Prompt
Switch "GUI agent" to "interface agent" in the records below, starting at the line that has "You are a GUI" and stopping after the line that has "pyautogui.click(x=474, y=667)". Write out only those lines, otherwise unchanged, and leave the pictures out.

Records
|---|

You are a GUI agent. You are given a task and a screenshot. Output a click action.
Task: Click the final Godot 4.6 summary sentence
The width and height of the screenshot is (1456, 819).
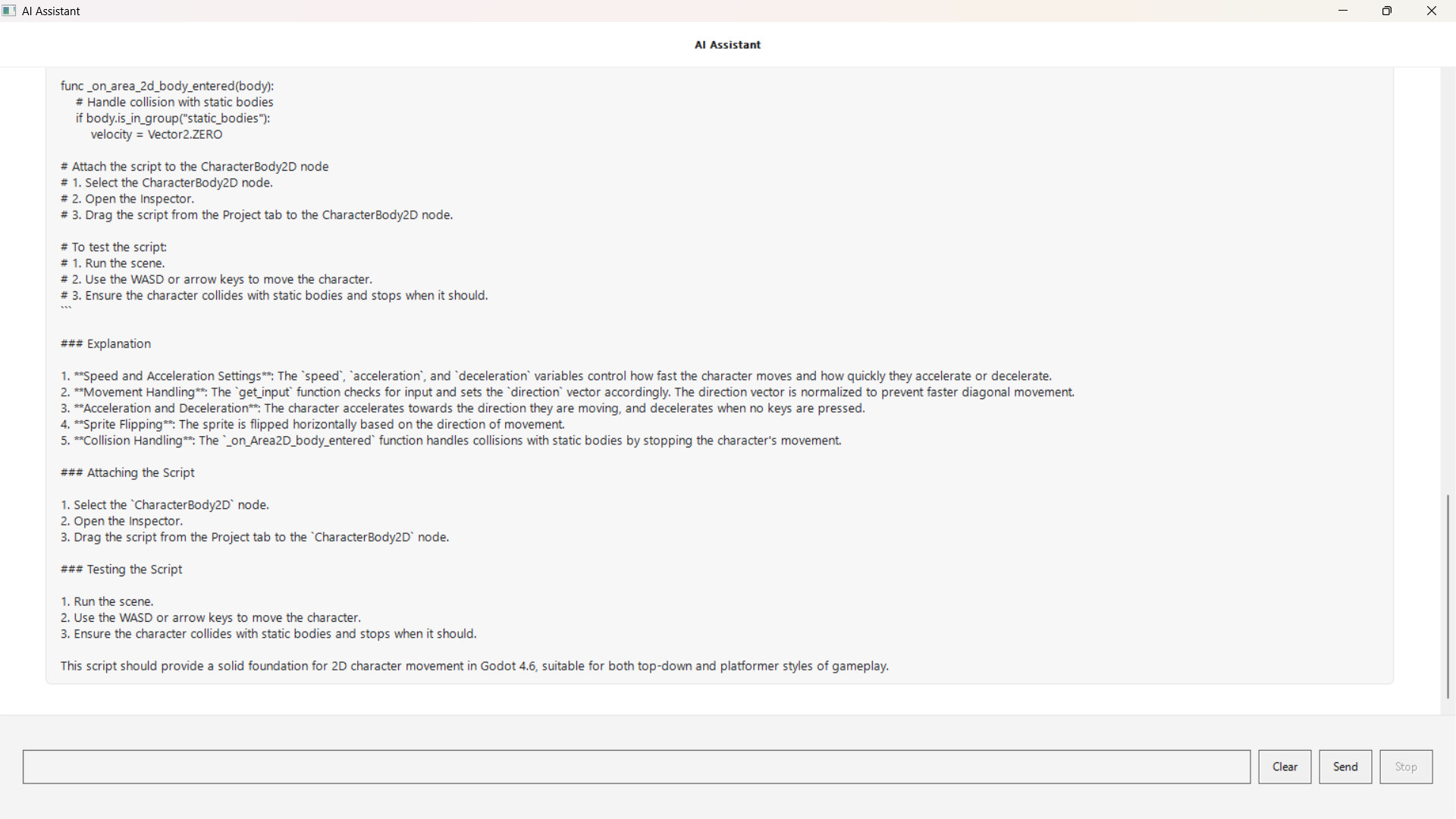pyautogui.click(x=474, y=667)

|---|

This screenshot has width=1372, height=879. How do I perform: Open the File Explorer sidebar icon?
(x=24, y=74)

|---|

Result of this task
You are a interface agent. You are given a task and a screenshot. Output a click action.
Task: Click the final Godot 4.6 summary sentence
The width and height of the screenshot is (1456, 819).
pyautogui.click(x=474, y=667)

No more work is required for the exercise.